T’s May 19 Travel issue is dedicated to pasta in Italy, diving deep into the culinary traditions, regional variations and complicated history of the country’s national symbol.


I (like you, I’m sure) have friends who don’t eat meat. I also have friends who don’t eat fish. Others don’t eat eggs. Then there are the ones who don’t eat fruit. Vegetables. Gluten. Dairy. Nuts. Sugar. Chiles. Salt. Sugar.

But everyone eats pasta … or tries their hardest to find a decent substitute. And who can blame them? Pasta — any kind of noodle, really, but pasta in particular — is a food so lovable that it feels almost elemental.
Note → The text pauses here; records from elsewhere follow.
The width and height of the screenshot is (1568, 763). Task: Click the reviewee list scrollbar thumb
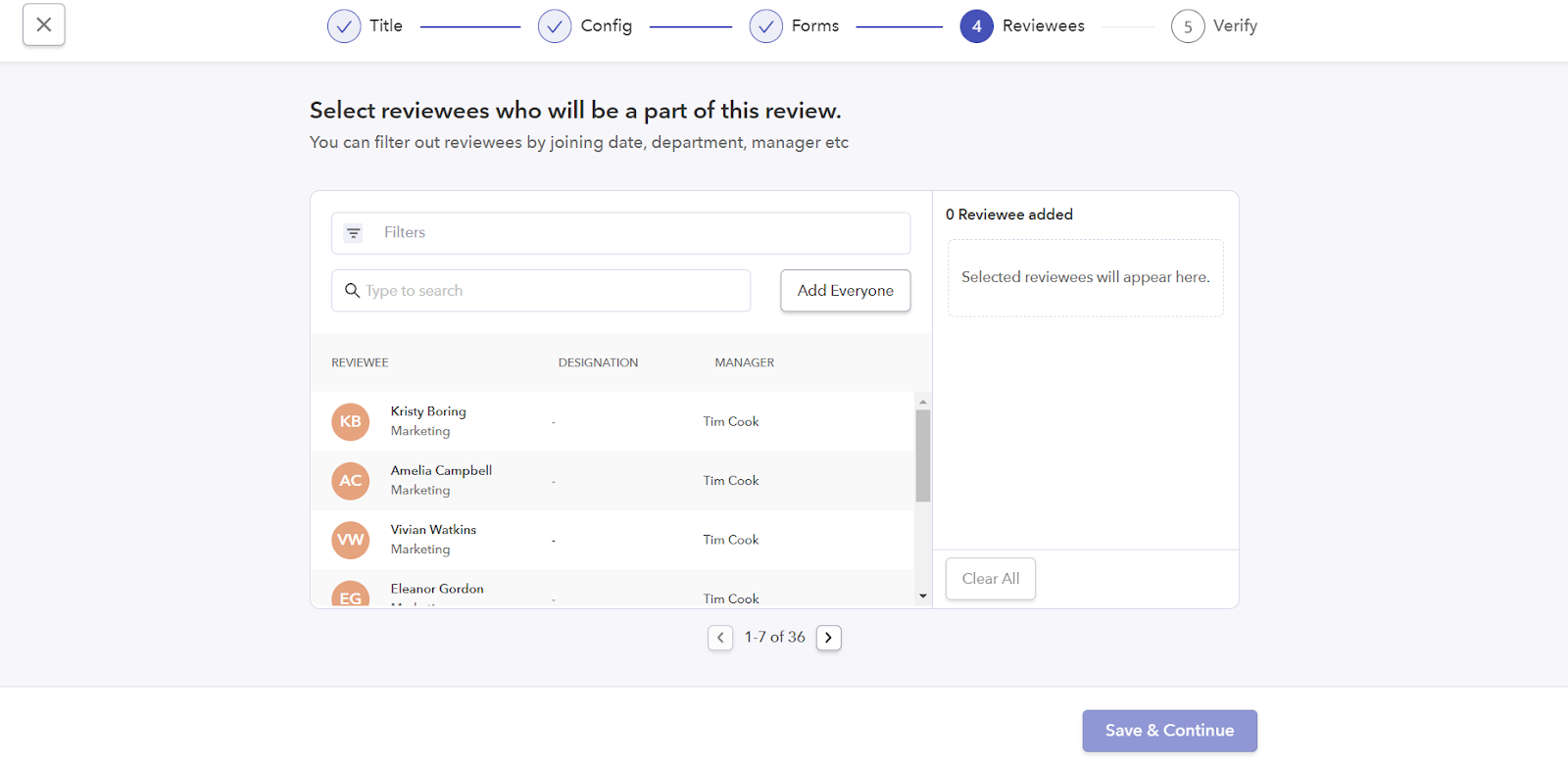922,455
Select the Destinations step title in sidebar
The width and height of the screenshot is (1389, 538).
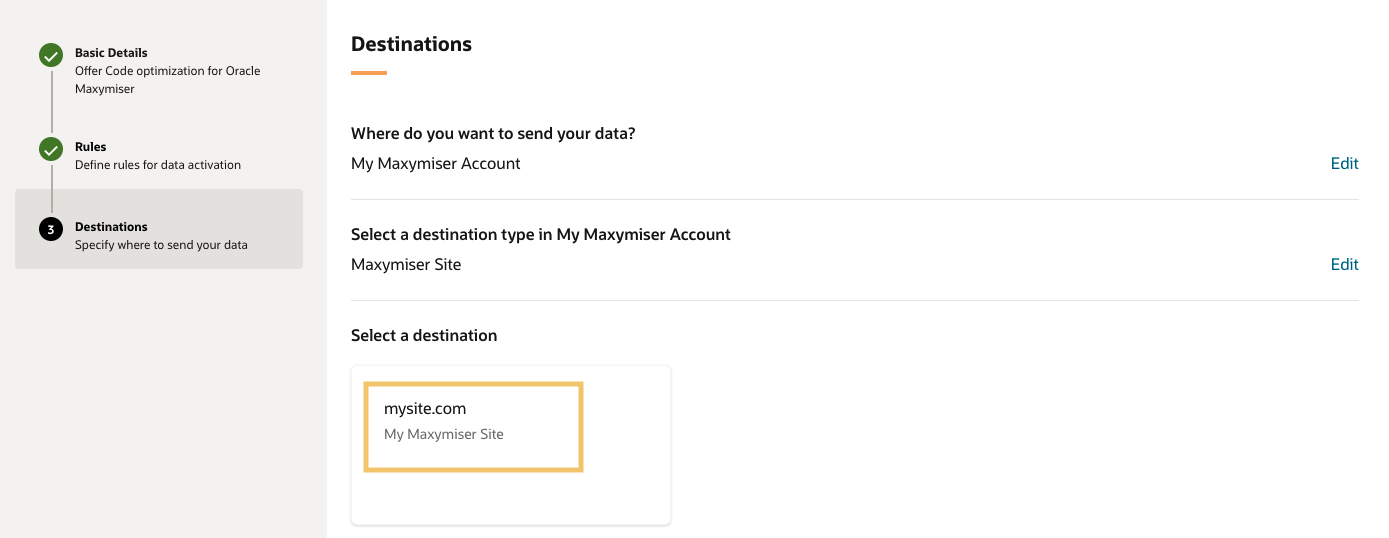111,227
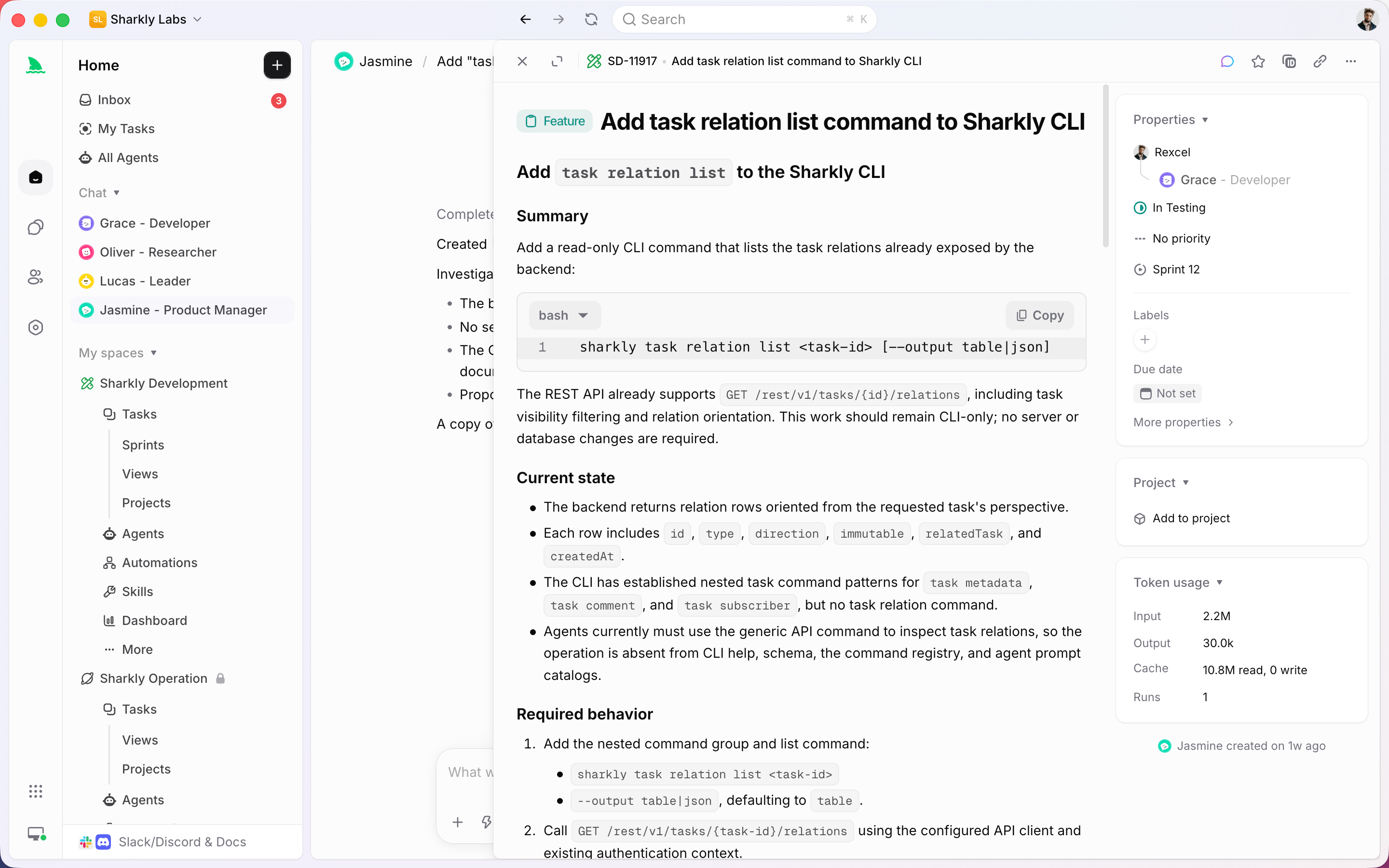Click the star icon to favorite task

coord(1257,61)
Most of us can’t remember the first time we ate it, but most of us never want to live without it.

In Italy, however, pasta isn’t just a food — it’s a symbol, synonymous with the very culture. Before the country was unified between 1861 and 1871, Italy was a series of fiefs, but pasta was something they all shared. The north was associated with pasta fresca (“fresh pasta”), made with common wheat; the south with pasta secca (“dried pasta”), made with heartier, more protein-rich durum wheat. Yet that wheat originated not in Italy, notes the T writer at large Ligaya Mishan in her story about the country’s most iconic dish, pasta al pomodoro, but in the Fertile Crescent some 10,000 years ago, before it was “likely brought to Europe by the Arabs who occupied Sicily from the ninth through the 11th centuries.”

In the centuries since, Italy made its bond with pasta indivisible. Every region developed its own shapes (and recipes): trofie, little twists from Liguria, most famously paired with pesto, green beans and rough-cut potatoes; ear-shaped orecchiette from Puglia, served with bitter broccoli rabe and crumbled fennel-flecked sausage; tubelike bucatini from Lazio, tossed with tomato sauce and guanciale. The noodles’ geometries inspire their names; collectively, they make their own hieroglyphic alphabet, a story of generations of meals, as well as a tribute to the endurance of local character. Dawn Davis takes a look at one of those enduring specialties, agnolotti del plin, an envelope-shaped pouch stuffed with meat, eggs, greens and cheese that’s especially popular in the Langhe, an area of southern Piedmont. But travel east to Lombardy, or south to Sardinia, and the filled pastas change — each a testament to a specific culture and environment.

To eat pasta, then, is to write yourself into Italy’s history. But it’s also to surrender to the pleasure of the food itself: a joy that lasts as long as your appetite.